April 26th, 1848 (Wednesday)

April 26, 2010

Mr Sharpe and his sister came with their little cousin, Kennett. In the morning there had arrived from Miss Sharpe two tolerably large orange trees and 6 aloes, which give the place a finished and aristocratic air. They take the greatest interest possible in the College. Mr Sharpe had arrived but a few minutes before he was at the top of the campanile to see his “old friends the bells”, with whom he had formed an acquaintance at Mears’. Miss Sharpe, who is a florist, and has a garden of her own at Chiswick, was yet much pleased with our patch of flower beds, especially with the hyacinths, which are certainly the finest I ever saw grown in the open air. They brought down a great collection of little books of amusement for the boys’ library, which were the very thing we wanted, as those we had were of a sober class, chiefly. Such apologies as they made for (as they thought) the pettiness of the gift.

Sorry to see Mr Sharpe looking so poorly. Being junior partner, he is compelled to sleep at the bank every night, and inhale the noxious air of Fleet Street. The Messrs Goslin are so hard on him, that they will give no respite, coolly saying that he would not be overworked if he did not attend to so many other concerns, these concerns being works of charity. He makes money but to spend it in God’s service: yet if he spent it upon himself, I suppose they would be more merciful. However, he is allowed one month in the twelve to breathe a little fresh air.1 Is greatly charmed with the Chapel, which he never dreamt would, or could, be so effective; and also with the organ. Miss Sharpe could scarce tear herself away from its fine tones, though very little of it is available. Next month he is to get his holiday, when they will come and spend a day on their way to the sea-side. Told Sewell that his real object in coming down to Oxford last spring was to dissuade him from the attempt to get up this College, but that he was rejoiced, and that we must succeed.

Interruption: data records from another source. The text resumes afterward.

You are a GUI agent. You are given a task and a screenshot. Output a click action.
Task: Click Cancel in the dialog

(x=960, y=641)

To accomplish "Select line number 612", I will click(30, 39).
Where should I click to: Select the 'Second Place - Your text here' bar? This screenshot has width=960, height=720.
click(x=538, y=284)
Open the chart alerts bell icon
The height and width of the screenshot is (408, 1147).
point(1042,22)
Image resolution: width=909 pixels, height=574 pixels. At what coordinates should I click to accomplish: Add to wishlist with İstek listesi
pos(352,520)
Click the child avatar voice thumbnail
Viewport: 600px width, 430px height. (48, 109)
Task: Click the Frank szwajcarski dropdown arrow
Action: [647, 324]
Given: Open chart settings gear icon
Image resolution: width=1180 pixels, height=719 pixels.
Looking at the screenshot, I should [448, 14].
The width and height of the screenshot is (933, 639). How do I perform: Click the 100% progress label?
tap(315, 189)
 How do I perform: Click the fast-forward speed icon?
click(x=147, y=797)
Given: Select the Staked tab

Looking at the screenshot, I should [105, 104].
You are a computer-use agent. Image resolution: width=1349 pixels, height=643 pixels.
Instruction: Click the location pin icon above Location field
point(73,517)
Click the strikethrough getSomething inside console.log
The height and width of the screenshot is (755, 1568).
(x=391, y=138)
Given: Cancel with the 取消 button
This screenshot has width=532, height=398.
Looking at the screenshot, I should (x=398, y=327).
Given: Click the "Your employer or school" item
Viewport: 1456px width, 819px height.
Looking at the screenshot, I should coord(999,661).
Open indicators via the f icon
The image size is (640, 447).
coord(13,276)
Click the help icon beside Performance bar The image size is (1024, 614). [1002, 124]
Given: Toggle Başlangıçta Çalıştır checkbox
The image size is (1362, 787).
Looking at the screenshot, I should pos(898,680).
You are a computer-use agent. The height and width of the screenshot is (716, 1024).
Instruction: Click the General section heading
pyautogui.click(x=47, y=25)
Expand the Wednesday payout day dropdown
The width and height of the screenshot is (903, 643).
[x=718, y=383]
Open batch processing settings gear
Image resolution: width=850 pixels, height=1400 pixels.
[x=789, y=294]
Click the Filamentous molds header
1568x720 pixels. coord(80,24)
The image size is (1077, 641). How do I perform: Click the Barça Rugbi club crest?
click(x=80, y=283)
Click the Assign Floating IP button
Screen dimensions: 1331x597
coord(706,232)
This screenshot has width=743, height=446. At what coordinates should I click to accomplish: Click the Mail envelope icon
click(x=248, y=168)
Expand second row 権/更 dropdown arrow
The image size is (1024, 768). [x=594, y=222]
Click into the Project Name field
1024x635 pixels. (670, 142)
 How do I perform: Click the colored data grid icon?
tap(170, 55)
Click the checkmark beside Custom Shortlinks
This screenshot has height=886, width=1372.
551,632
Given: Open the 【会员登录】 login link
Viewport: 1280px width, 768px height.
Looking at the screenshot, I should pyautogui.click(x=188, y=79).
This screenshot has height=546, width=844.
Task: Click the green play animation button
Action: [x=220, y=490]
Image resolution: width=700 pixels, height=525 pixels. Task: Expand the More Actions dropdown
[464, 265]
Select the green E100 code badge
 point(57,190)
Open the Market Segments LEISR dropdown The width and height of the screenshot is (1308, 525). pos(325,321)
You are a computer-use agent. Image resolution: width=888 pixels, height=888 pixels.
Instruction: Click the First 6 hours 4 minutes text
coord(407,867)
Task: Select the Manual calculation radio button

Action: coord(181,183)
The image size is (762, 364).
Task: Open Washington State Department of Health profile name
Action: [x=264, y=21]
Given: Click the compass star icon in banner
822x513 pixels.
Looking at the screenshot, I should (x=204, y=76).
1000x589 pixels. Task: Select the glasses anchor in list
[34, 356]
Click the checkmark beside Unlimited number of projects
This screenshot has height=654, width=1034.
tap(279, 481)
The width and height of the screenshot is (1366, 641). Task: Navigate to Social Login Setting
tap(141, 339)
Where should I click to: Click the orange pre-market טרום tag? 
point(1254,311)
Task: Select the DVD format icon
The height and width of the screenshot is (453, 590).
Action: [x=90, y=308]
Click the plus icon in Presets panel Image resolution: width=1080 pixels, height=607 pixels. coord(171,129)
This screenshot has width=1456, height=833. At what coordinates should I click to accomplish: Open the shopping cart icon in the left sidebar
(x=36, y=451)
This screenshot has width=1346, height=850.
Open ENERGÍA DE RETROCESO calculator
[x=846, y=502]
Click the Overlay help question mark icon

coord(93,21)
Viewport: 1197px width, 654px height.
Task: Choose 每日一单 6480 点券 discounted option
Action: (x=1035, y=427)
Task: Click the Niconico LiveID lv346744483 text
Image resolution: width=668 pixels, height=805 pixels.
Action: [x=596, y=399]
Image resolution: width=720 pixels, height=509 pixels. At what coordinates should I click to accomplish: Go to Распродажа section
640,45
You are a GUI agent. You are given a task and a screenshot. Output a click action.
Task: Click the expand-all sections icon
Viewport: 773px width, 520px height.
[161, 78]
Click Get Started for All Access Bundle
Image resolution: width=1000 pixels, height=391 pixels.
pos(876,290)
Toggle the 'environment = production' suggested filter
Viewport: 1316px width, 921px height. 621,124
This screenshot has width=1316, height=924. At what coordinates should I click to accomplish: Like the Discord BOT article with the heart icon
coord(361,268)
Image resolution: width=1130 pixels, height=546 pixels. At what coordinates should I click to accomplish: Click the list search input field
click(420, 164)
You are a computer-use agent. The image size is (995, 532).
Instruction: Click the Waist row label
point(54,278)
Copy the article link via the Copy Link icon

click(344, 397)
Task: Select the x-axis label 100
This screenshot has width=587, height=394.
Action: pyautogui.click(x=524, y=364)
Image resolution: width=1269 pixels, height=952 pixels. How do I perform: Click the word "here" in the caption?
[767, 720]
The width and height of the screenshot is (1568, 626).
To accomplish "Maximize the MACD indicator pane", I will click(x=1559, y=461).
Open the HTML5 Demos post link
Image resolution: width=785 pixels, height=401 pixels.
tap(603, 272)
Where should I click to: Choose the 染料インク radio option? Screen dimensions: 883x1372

Mr Kennard came yesterday, and expressed great regret at his having written in such a way as to leave the impression that he hesitated in placing confidence in us; – for that all he needed was further information about a place, of which only a few days ago he was in total ignorance; – and that even this was more for the sake of others than for himself. To all this I replied, that I more than justified his caution before taking so serious a step, as placing his sons in a place of education; – but that if he were right to be careful in committing, so equally was I in receiving; – and that therefore it was a duty which I owed to the College and to myself, not to admit any boy whose parents had scruples, which might cause a perpetual apprehension and worry, and perhaps end in absolute hostilities. That we had already refused to accept the sons of one person of rank in society, upon this very ground, that if there were not mutual and full confidence between parent and Tutor, to educate would be a fruitless effort. That when people talked of Romish tendencies, I made it a point not to talk to them of my private opinions or Mr Sewell’s; for that a ready answer might be made, – that persons, who had spoken and written soundly and vigorously enough against Rome, had yet gone over to the Pope. That my course was always to adduce the Statutes of the College, and show the ample security which they provide against unsoundness, in placing it under the Visitorship of a Bishop, as well as under the express canonical authority of the Ordinary, who could destroy it any moment that it went astray, by withdrawing his license from Warden and Fellows. That though it was easy for individuals to change, bodies were slow to alter, and therefore, if now sound, the progress to error must be gradual, during which interval an easy remedy could be applied. Mr Kennard expressed himself more than satisfied with this explanation, and begged “as a favour” that I would take his two sons into the College, for that he was anxious to throw them unreservedly into our hands, – which I consented to do, to his great satisfaction. However, I am to have a letter from Mr. Jones their former Tutor.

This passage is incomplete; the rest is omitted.